Objectif
Indiquez s'il vous plaît la peine à laquelle Céline Martelet a été condamnée le 22 mars selon l'article sur France Inter.

Texte à lire
┄┄┄┄┄┄

France Inter avait-elle connaissance de supposés liens entre l'une de ses pigistes et Daesh ? Telle est la question depuis la condamnation à 12 mois de prison avec sursis et 10.000 euros d'amende de Céline Martelet le 22 mars dernier. Le tribunal correctionnel de Paris reproche à cette journaliste indépendante des faits qualifiés de complicité de financement du terrorisme et complicité de corruption de fonctionnaire étranger.
Philippe Val a son avis sur la question. L'ancien directeur général de France Inter (2009-2014) et désormais chroniqueur dans la matinale d'Europe 1 de Dimitri Pavlenko a affirmé avec certitude, dans sa chronique du 25 mars dernier repérée par "CheckNews", que "plusieurs confrères, spécialistes du Moyen-Orient, (avaient alerté) le Syndicat des journalistes, la société des journalistes, le secrétariat général de la rédaction et la direction de la rédaction de France Inter" au moment où il avait été question "d'embaucher" Céline Martelet qu'il présente comme "une journaliste de 'Mediapart'".
"La journaliste en question aurait des liens avec Daech et serait mêlée à un transfert d'argent en vue d'exfiltrer de Syrie des femmes jihadistes et le terroriste français Maximilien Thibaut", assure-t-il, déplorant que "les avertissements des collègues sont balayés d'un revers de manche et on signe un contrat en bonne et due forme à Céline Martelet qui part donc, en Syrie (à Idlib), pour le compte de France Inter", ajoute le chroniqueur.
Deux ans plus tard, cette affaire dans laquelle un ancien avocat de jihadistes ainsi que trois parents de jihadistes sont aussi impliqués, a donc été jugée. Céline Martelet et Édith Bouvier, toutes deux journalistes spécialistes du jihadisme, ont interjeté appel bien qu'elles ont reconnu, au cours de l'audience, être "sorties du cadre de leur métier" et avoir agi pour "sauver des vies", notamment celles des enfants.
Dès ce lundi 25 mars 2024, la radio publique a "décidé de suspendre la réécoute de ce reportage conséquemment à cette décision de justice", a-t-elle annoncé dans un communiqué publié sur X. Elle a précisé en outre que "(ces) faits ne sont pas en lien avec (le) reportage" qu'elle a réalisé pour "Interception", l'émission de reportages de France Inter le 24 avril 2022.

┄┄┄┄┄┄

Extraits de données:
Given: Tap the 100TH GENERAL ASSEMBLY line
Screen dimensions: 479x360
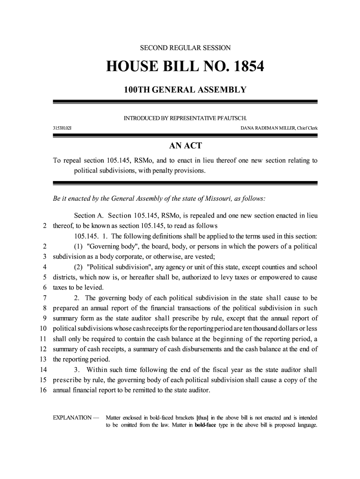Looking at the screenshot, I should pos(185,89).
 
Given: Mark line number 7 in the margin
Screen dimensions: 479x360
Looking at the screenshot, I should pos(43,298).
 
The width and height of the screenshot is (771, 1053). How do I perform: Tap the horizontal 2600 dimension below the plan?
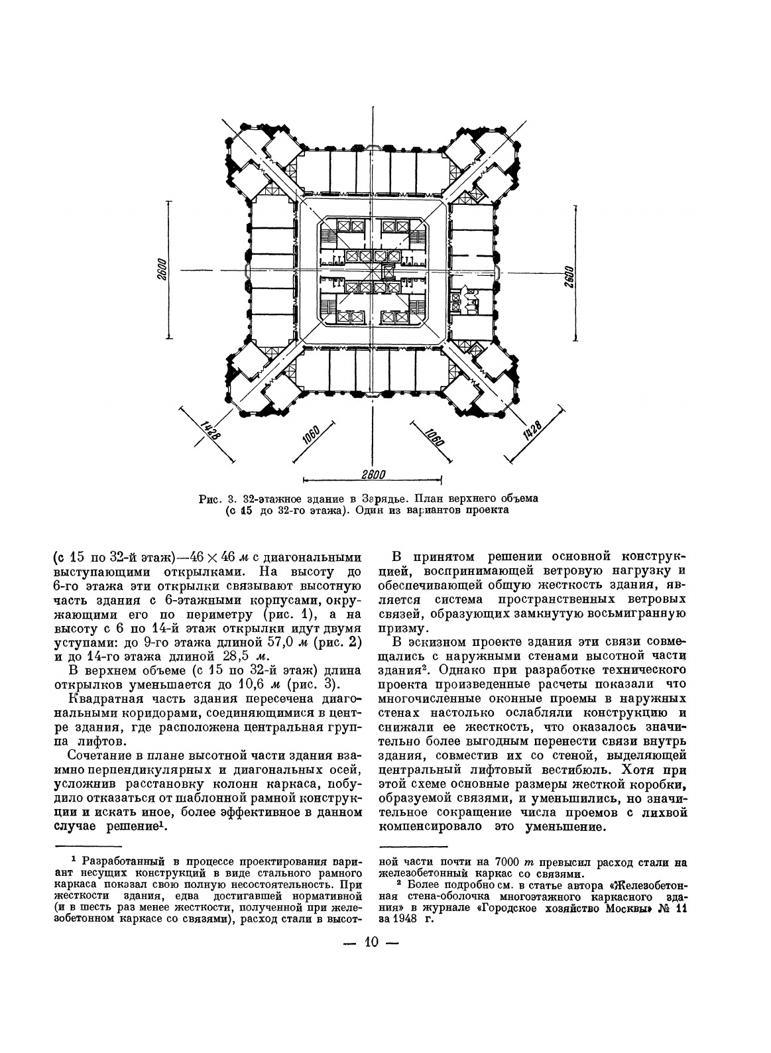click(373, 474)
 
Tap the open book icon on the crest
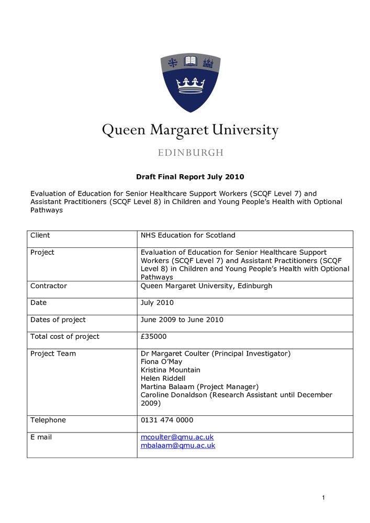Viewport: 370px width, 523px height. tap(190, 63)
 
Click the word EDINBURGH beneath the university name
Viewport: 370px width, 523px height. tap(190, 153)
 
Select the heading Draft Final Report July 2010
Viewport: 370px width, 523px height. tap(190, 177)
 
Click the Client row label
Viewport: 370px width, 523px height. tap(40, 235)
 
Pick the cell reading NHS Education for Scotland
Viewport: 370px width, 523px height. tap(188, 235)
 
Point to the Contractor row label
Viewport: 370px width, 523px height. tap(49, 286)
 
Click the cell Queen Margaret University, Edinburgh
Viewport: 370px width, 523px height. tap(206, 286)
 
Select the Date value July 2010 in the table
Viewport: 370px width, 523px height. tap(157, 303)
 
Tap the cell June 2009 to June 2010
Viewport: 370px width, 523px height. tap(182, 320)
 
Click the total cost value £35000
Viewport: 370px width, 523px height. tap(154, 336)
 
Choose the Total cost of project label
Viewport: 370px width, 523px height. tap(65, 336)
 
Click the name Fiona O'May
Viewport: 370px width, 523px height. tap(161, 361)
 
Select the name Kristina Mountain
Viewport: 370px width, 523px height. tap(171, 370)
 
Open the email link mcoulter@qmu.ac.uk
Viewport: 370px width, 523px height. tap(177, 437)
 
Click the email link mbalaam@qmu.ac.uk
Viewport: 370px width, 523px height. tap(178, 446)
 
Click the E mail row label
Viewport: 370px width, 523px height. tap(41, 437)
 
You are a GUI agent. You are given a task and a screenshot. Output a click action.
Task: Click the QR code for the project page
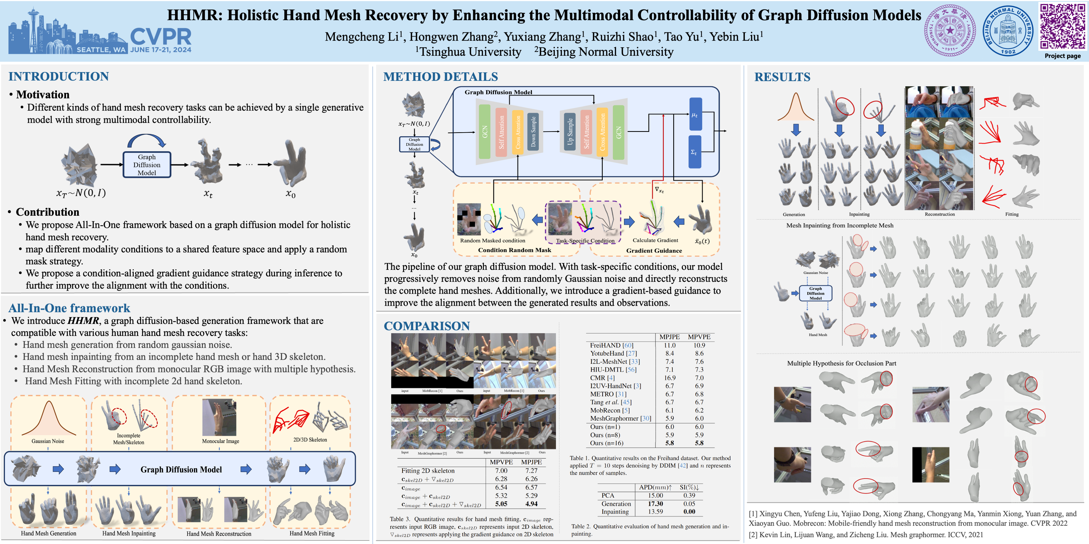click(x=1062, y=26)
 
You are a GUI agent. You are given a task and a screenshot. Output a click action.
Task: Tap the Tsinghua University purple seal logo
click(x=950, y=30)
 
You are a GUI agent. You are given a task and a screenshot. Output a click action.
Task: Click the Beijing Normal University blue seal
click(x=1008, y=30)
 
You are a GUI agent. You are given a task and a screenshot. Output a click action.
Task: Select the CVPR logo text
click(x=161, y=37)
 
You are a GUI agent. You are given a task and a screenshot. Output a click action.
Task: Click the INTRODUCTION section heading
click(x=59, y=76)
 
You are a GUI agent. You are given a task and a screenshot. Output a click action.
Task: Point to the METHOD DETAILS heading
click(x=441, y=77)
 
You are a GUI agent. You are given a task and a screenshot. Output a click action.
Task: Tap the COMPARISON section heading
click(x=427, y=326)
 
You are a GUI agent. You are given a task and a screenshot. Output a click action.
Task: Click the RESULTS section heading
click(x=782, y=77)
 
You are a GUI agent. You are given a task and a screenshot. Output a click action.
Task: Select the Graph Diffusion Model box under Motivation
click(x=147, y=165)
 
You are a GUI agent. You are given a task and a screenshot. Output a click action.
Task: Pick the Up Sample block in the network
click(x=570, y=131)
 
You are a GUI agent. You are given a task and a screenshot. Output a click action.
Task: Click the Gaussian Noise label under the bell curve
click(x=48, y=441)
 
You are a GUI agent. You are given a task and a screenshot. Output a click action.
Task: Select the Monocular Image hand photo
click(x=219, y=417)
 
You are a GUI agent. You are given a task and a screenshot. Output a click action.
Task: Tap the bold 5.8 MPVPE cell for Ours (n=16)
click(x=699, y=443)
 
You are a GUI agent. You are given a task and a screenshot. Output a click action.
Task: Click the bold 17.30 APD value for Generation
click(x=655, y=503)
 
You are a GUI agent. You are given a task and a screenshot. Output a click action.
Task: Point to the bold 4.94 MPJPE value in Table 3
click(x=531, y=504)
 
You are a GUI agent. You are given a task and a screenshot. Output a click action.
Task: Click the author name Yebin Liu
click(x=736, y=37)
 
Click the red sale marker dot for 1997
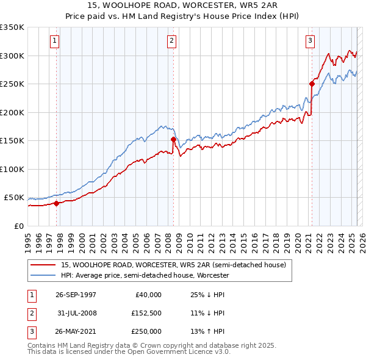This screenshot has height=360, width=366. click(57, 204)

┄┄┄┄┄┄

Réponse attendue
12 mois de prison avec sursis et 10 000 euros d'amende.